Cultivating Medical Intentionality: The Phenomenology of Diagnostic Virtuosity in East Asian Medicine.
Culture, medicine and psychiatry March 1, 2017 DOI: 10.1007/s11013-016-9505-8 via PubMed
Summary
Diagnostic virtuosity in East Asian medicine arises when a practitioner's body cultivates a medically-tinged intentionality that interconnects consciousness with medically significant qualities in patients. The East Asian notion of "Image" maximizes the body's perceptual capacity and minimizes reduction by linguistic re-presentation, enabling practitioners to somatically conceptualize core notions like Yin-Yang and use them as an embodied litmus during clinical encounters. This process develops through apprenticeship, where novices organize perceptual experience through numerous clinical transactions.
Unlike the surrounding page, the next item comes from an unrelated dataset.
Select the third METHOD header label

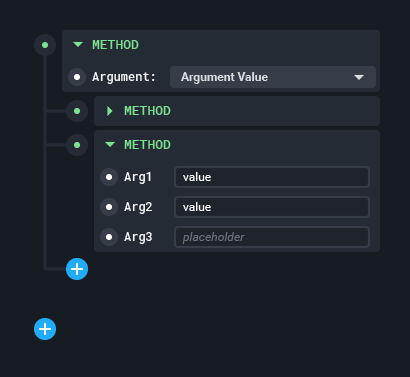point(147,145)
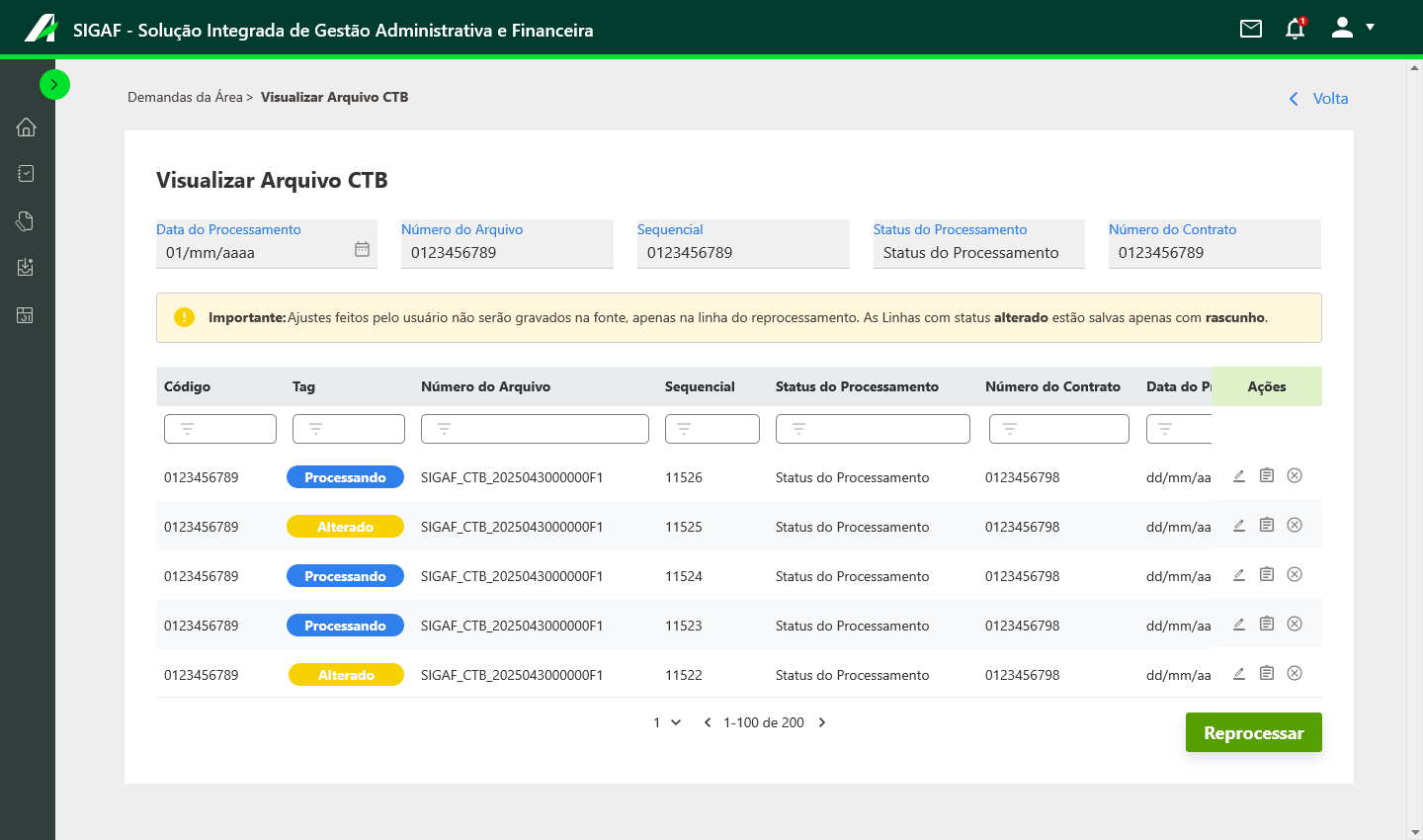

The article provides an example of knowing and caring practices institutionalized outside the culture of science, challenging reductionist frameworks that congeal existential and perceptual vitality within scientific explanatory models.
Study at a glance
| Characteristics | Ethnography Peer reviewed |
|---|---|
| Population | Korean medicine practitioners in South Korea |
| Topics | Philosophy of mind |
| Keywords | East asian medicine Korean medicine Medical perception |
| Citations | 11 |
| Key finding | Diagnostic virtuosity in East Asian medicine is gained through embodying a cultivated medical intentionality, facilitated by the notion of "Image" that allows practitioners to somatically conceptualize core medical notions like Yin-Yang. |
Abstract
This study examines the perceptual basis of diagnostic virtuosity in East Asian medicine, combining Merleau-Ponty's phenomenology and an ethnographic investigation of Korean medicine in South Korea. A novice, being exposed to numerous clinical transactions during apprenticeship, organizes perceptual experience that occurs between him or herself and patients. In the process, the fledgling practitioner's body begins to set up a medically-tinged "intentionality" interconnecting his or her consciousness and medically significant qualities in patients. Diagnostic virtuosity is gained when the practitioner embodies a cultivated medical intentionality. In the process of becoming a practitioner imbued with virtuosity, this study focuses on the East Asian notion of "Image" that maximizes the body's perceptual capacity, and minimizes possible reductions by linguistic re-presentation. "Image" enables the practitioner to somatically conceptualize the core notions of East Asian medicine, such as Yin-Yang, and to use them as an embodied litmus as the practitioner's cultivated body instinctively conjures up medical notions at clinical encounters. In line with anthropological critiques of reductionist frameworks that congeal human existential and perceptual vitality within a "scientific" explanatory model, this article attempts to provide an example of various knowing and caring practices, institutionalized external to the culture of science.